COPY FROM S3 - Proxy Parameters
I am copying data from an S3 compliant service (MinIO) successfully when both Vertica and MinIO are hosted within corporate network.
I am using information from this documentation page - https://www.vertica.com/docs/9.2.x/HTML/Content/Authoring/Eon/LoadingDataFromS3.htm
I have a need for hosting MinIO outside of corporate environment while Vertica remains within corporate environment.
In this instance, Vertica tries connecting for some time and gives up. This looks like a proxy issue. I did not find any parameters to setup for proxy parameters in the list of parameters described at https://www.vertica.com/docs/9.3.x/HTML/Content/Authoring/AdministratorsGuide/ConfiguringTheDB/S3Parameters.htm
Can someone give me a clue about this?
Many Thanks,
Sandeep.
I am using information from this documentation page - https://www.vertica.com/docs/9.2.x/HTML/Content/Authoring/Eon/LoadingDataFromS3.htm
I have a need for hosting MinIO outside of corporate environment while Vertica remains within corporate environment.
In this instance, Vertica tries connecting for some time and gives up. This looks like a proxy issue. I did not find any parameters to setup for proxy parameters in the list of parameters described at https://www.vertica.com/docs/9.3.x/HTML/Content/Authoring/AdministratorsGuide/ConfiguringTheDB/S3Parameters.htm
Can someone give me a clue about this?
Many Thanks,
Sandeep.
0
Answers
Does Vertica return a specific error message after apparently timing out? Could you also check vertica.log on the initiator node, check for the transaction of the COPY command and send any messages relating to that transaction, even debug/info level?
Hello Bryan,
I am waiting to see some errors. There are too many of these message as below:
2020-07-21 20:52:17.329 Init Session:0x7f0c4f5f5700-a00000010fcf5d [SAL] [S3UDFS] [RETRY] [Attempt 18/50] [Canceled? N] [Should retry? Y] [Operation virtual void SAL::S3FileSystem::glob(const string&, std::vector<std::pair<std::basic_string, stat> >&, SAL::GlobPruner&, const SAL::GlobContext&) const] (99) : 'Unable to connect to endpoint'
2020-07-21 20:52:17.329 Init Session:0x7f0c4f5f5700-a00000010fcf5d [SAL] [S3UDFS] [RETRY] [Attempt 18/50] [Delay 3927 msec]
2020-07-21 20:52:31.258 Init Session:0x7f0c4f5f5700-a00000010fcf5d [SAL] [S3UDFS] [RETRY] [Attempt 19/50] [Canceled? N] [Should retry?

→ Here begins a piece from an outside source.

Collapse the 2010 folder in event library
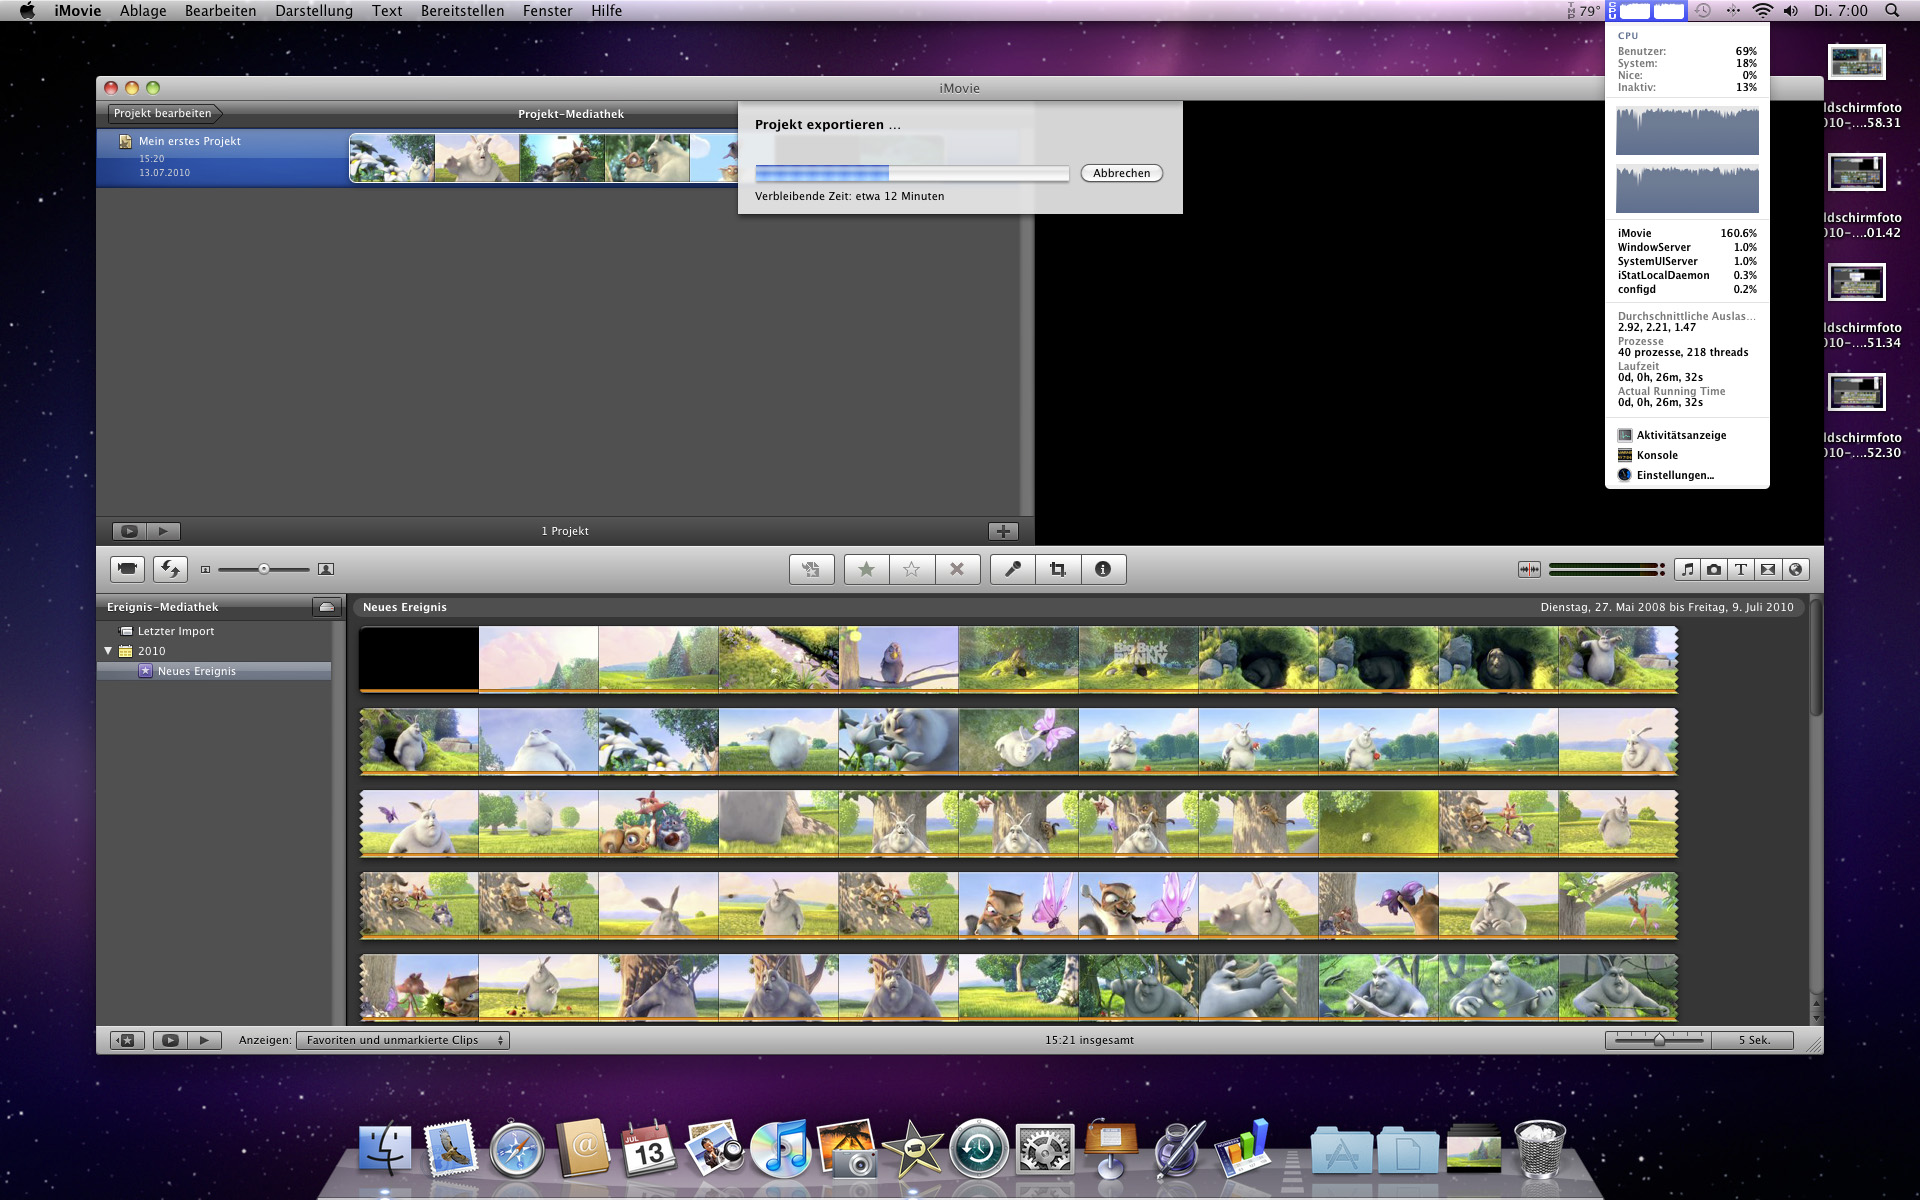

Y] [Operation virtual void SAL::S3FileSystem::glob(const string&, std::vector<std::pair<std::basic_string, stat> >&, SAL::GlobPruner&, const SAL::GlobContext&) const] (99) : 'Unable to connect to endpoint'
2020-07-21 20:52:31.258 Init Session:0x7f0c4f5f5700-a00000010fcf5d [SAL] [S3UDFS] [RETRY] [Attempt 19/50] [Delay 58349 msec]
2020-07-21 20:53:39.609 Init Session:0x7f0c4f5f5700-a00000010fcf5d [SAL] [S3UDFS] [RETRY] [Attempt 20/50] [Canceled? N] [Should retry? Y] [Operation virtual void SAL::S3FileSystem::glob(const string&, std::vector<std::pair<std::basic_string, stat> >&, SAL::GlobPruner&, const SAL::GlobContext&) const] (99) : 'Unable to connect to endpoint'
2020-07-21 20:53:39.609 Init Session:0x7f0c4f5f5700-a00000010fcf5d [SAL] [S3UDFS] [RETRY] [Attempt 20/50] [Delay 30754 msec]
20
I also turned on debugging through 'set_debug_log' for UDX and also through 'AWSLogLevel' config parameter. However, I am not able to see any more debug messages. I will post once again once I see iteration 50. :-)
Final error message is as follows.
020-07-21 21:18:02.111 Init Session:0x7f0c4f5f5700-a00000010fcf5d [SAL] [S3UDFS] [RETRY] [Attempt 50/50] [Canceled? N] [Should retry? N] [Operation virtual void SAL::S3FileSystem::glob(const string&, std::vector<std::pair<std::basic_string, stat> >&, SAL::GlobPruner&, const SAL::GlobContext&) const] (99) : 'Unable to connect to endpoint'
2020-07-21 21:18:02.112 Init Session:0x7f0c4f5f5700-a00000010fcf5d @v_vertica_node0001: 22023/7160: Cannot expand glob pattern due to error: Unable to connect to endpoint
LOCATION: expandGlobLocal, /data/qb_workspaces/jenkins2/ReleaseBuilds/Grader/REL-9_2_1-x_grader/build/vertica/Optimizer/Path/BulkLoad.cpp:2431
Are you able to connect to your out-of-corporate MinIO from within your Vertica nodes but using the MinIO client instead?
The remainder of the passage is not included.